Dans la ligne droite de ces réflexions vient le questionnement sur l’encadrement des compromissions de données à caractère non-personnel. Il n’y a pas de tel cadre au niveau UE. La directive NIS 2 fournit des éléments pertinents mais seulement pour les entités couvertes. Comment gérer donc les responsabilités dans le cas de fuites de données stratégiques, en contexte transfrontalier le plus souvent ?
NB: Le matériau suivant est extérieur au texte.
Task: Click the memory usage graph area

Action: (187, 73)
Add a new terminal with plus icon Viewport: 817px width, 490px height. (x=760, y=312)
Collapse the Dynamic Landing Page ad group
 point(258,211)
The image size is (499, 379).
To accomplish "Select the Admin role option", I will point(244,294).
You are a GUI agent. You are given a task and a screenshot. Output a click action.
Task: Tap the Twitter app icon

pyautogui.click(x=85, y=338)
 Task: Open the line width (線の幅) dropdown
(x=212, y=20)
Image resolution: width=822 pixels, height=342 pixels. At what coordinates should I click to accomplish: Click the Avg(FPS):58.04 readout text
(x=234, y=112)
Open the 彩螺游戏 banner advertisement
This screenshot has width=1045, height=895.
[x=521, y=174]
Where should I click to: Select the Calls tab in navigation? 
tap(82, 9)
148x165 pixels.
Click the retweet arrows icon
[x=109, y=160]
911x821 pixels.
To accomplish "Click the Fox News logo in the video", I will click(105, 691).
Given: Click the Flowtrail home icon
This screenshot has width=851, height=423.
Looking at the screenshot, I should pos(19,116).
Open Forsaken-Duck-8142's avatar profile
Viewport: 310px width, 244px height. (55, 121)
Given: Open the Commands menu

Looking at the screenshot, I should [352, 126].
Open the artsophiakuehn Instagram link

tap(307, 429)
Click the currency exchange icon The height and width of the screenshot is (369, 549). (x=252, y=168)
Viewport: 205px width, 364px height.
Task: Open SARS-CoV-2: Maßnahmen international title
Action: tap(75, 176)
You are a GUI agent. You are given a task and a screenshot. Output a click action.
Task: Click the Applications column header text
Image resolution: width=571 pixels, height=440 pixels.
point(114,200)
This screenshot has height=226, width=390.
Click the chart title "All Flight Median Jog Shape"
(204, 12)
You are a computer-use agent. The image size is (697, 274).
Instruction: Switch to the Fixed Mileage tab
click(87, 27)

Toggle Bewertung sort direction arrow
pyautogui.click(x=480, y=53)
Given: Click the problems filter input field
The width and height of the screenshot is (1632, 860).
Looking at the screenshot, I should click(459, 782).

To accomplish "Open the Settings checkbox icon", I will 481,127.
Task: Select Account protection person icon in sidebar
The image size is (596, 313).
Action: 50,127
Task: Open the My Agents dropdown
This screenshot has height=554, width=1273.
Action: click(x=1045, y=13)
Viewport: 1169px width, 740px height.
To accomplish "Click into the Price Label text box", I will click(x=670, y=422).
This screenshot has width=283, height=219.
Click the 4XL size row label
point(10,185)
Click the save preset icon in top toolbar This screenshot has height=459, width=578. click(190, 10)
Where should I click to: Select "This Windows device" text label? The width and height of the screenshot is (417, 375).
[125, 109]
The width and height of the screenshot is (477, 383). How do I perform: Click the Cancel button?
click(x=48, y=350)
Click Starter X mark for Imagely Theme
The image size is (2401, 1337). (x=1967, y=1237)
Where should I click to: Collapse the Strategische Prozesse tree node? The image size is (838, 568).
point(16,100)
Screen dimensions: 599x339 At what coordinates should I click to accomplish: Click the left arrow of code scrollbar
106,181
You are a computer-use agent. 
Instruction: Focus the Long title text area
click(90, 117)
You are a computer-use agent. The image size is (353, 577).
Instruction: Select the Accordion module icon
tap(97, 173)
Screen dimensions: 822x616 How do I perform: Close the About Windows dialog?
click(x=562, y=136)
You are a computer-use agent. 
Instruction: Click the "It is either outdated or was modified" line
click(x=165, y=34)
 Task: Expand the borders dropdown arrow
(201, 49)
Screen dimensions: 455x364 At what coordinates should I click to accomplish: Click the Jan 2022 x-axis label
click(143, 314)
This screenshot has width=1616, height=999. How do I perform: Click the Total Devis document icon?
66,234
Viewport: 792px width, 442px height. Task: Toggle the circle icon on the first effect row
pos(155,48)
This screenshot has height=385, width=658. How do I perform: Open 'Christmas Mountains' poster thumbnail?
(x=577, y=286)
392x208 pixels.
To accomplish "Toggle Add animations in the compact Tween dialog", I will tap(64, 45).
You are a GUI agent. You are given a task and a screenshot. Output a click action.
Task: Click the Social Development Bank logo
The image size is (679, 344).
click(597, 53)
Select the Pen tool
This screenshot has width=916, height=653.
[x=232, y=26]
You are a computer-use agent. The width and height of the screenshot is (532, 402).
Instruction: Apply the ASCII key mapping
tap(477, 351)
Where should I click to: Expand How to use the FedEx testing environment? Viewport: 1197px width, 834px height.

La grande question de la gestion des vulnérabilités enfin. Toujours une histoire de rôles et de responsabilités avec laquelle viennent des sujets tels que la coordination, les délais de remédiation et les coûts. Certaines interventions arguent ainsi pour que le texte n’impose pas de délai de remédiation, quelle que soit la criticité de la vulnérabilité, à la faveur d’une coordination trop complexe. Est-ce viable dans un monde où les offres d’identification de vulnérabilités fleurissent, mais où l’on marque des délais de remédiation toujours plus longs par absence de ressources ? Ces délais sont le pain béni des gangs de rançongiciel et autres cyberdélinquants qui ont délaissé les mails de phishing pour des vecteurs plus prometteurs tels que l’exploitation de vulnérabilités non-corrigées. Votre serviteure est partisane d’une obligation de remédiation raisonnable, comme déjà explicité dans les travaux autour des normes internationales de l’Appel de Paris. Cet engagement n’est pas nécessairement acceptable des utilisateurs : au niveau opérationnel, il implique des ressources toujours croissantes pour tenter de tenir la tête de l’eau.

La question reste entière. Dans un monde où on est tous l’utilisateur final de quelqu’un, qui est redevable de l’insécurité des produits numériques ? Comment convaincre leurs fabricants et vendeurs de nous protéger ? Des éléments de réponse dans le Cyber Resilience Act.